_EXTRACTED INFORMATION_
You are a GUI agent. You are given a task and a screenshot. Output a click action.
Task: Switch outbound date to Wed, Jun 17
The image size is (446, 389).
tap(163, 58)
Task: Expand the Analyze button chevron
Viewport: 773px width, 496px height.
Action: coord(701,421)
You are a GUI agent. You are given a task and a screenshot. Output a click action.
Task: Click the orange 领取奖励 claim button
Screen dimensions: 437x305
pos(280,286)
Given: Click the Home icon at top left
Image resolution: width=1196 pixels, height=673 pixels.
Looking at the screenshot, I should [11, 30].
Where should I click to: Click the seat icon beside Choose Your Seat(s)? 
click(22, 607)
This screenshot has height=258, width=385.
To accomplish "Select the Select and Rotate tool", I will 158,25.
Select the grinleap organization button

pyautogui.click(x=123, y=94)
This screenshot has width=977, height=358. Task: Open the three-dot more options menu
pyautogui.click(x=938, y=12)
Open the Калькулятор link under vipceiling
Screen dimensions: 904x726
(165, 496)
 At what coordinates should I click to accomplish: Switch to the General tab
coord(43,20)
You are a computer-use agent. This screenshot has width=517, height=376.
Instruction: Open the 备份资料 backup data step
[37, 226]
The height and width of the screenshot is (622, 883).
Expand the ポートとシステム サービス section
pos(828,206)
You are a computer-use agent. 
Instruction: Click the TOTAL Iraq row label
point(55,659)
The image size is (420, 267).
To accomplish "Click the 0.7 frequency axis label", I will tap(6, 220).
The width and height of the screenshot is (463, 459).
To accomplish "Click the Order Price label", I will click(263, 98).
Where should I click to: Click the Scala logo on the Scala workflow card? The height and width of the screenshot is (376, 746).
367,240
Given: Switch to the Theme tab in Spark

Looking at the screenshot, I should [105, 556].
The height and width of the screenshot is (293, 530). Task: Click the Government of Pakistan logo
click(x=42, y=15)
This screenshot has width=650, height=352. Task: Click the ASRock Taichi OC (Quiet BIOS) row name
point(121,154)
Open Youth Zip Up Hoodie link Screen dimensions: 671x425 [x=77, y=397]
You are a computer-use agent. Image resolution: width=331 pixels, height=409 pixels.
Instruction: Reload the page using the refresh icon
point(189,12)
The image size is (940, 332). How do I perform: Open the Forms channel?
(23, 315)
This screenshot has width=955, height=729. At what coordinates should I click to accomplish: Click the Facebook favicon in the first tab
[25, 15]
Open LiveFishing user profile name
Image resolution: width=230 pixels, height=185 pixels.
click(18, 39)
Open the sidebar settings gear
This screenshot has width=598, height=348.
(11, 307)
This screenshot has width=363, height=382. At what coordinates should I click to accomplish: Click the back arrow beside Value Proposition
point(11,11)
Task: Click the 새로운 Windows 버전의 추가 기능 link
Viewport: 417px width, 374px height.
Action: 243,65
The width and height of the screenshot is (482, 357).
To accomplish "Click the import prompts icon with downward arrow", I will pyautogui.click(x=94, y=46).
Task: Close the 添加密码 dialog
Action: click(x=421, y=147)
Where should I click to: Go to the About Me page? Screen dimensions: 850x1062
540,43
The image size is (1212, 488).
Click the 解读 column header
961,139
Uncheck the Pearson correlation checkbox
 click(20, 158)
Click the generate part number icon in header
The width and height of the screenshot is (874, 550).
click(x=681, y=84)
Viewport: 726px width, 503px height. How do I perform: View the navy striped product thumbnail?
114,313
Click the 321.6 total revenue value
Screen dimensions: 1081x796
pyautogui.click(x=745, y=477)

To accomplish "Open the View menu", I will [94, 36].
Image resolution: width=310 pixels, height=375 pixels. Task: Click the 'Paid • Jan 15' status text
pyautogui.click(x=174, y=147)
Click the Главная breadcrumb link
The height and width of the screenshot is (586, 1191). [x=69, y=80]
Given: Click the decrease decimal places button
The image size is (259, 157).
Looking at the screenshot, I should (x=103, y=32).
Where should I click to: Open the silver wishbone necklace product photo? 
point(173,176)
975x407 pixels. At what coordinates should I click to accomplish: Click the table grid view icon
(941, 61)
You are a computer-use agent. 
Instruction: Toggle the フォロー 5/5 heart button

_TASK DETAILS_
Return only the lines running from the line with "975x407 pixels. At" to the last line of the records, both included, exactly as written.

_REPLY TO THE TASK_
975x407 pixels. At what coordinates should I click to accomplish: Click the table grid view icon
(941, 61)
You are a computer-use agent. 
Instruction: Toggle the フォロー 5/5 heart button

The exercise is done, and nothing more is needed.